* _WORK TO DO_: Give the lines of the records below as a Markdown table with the columns "No." and "Text," numbering each row and skipping blank lines. Leave the pictures out of the answer.
** start of RECORDS PROVIDED **
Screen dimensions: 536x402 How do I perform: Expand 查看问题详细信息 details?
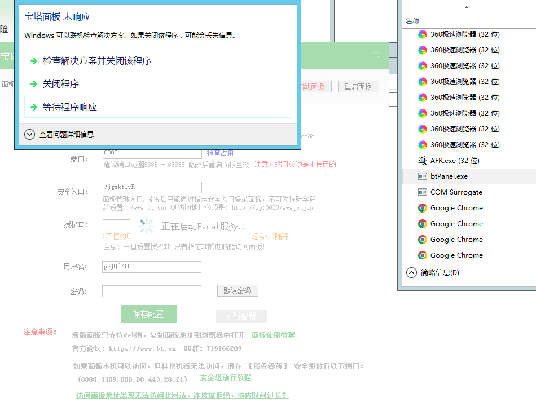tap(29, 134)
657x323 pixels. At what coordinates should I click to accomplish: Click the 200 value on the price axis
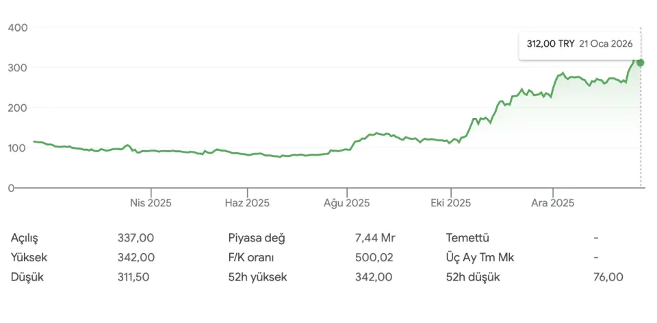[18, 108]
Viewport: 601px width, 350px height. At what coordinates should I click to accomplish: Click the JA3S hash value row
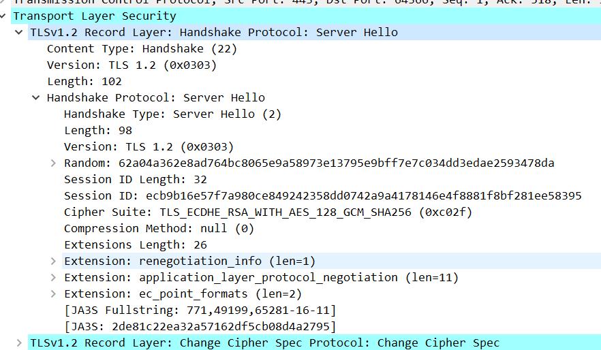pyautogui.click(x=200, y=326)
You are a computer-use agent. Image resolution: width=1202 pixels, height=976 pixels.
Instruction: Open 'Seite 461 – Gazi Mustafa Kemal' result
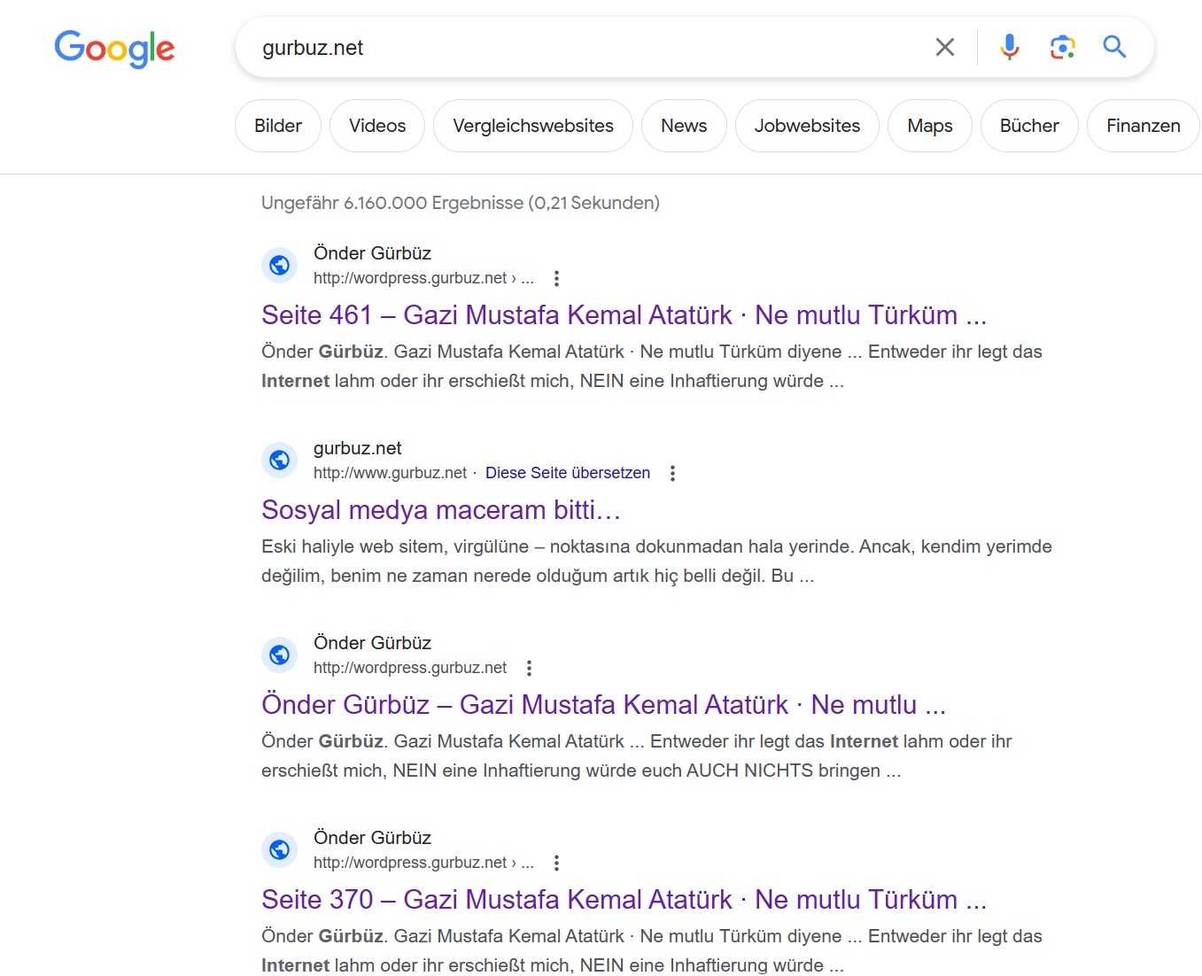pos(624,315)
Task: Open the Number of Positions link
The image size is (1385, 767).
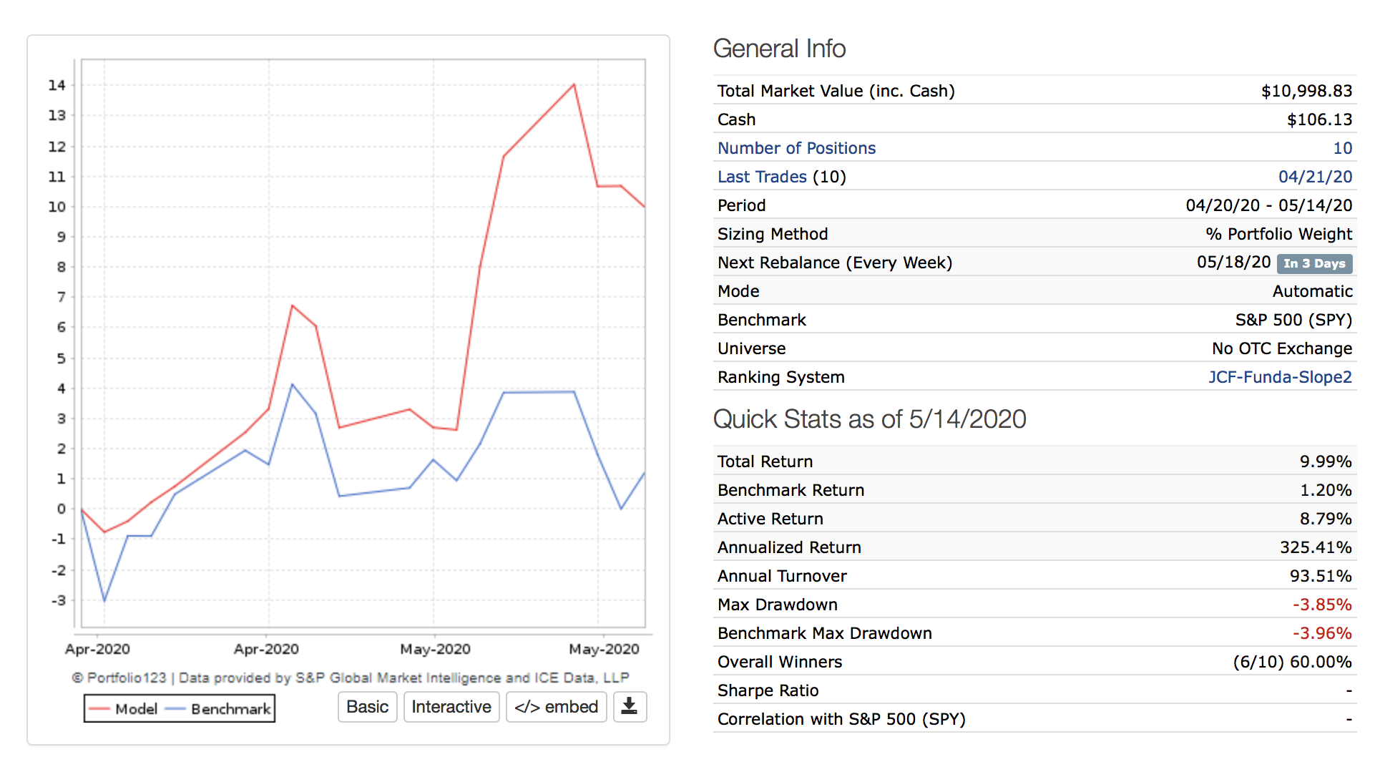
** end of RECORDS PROVIDED **
* _SOLUTION_:
| No. | Text |
|---|---|
| 1 | Screen dimensions: 536x402 How do I perform: Expand 查看问题详细信息 details? |
| 2 | tap(29, 134) |
| 3 | 657x323 pixels. At what coordinates should I click to accomplish: Click the 200 value on the price axis |
| 4 | [18, 108] |
| 5 | Viewport: 601px width, 350px height. At what coordinates should I click to accomplish: Click the JA3S hash value row |
| 6 | pyautogui.click(x=200, y=326) |
| 7 | You are a computer-use agent. Image resolution: width=1202 pixels, height=976 pixels. |
| 8 | Instruction: Open 'Seite 461 – Gazi Mustafa Kemal' result |
| 9 | pos(624,315) |
| 10 | Task: Open the Number of Positions link |
| 11 | The image size is (1385, 767). |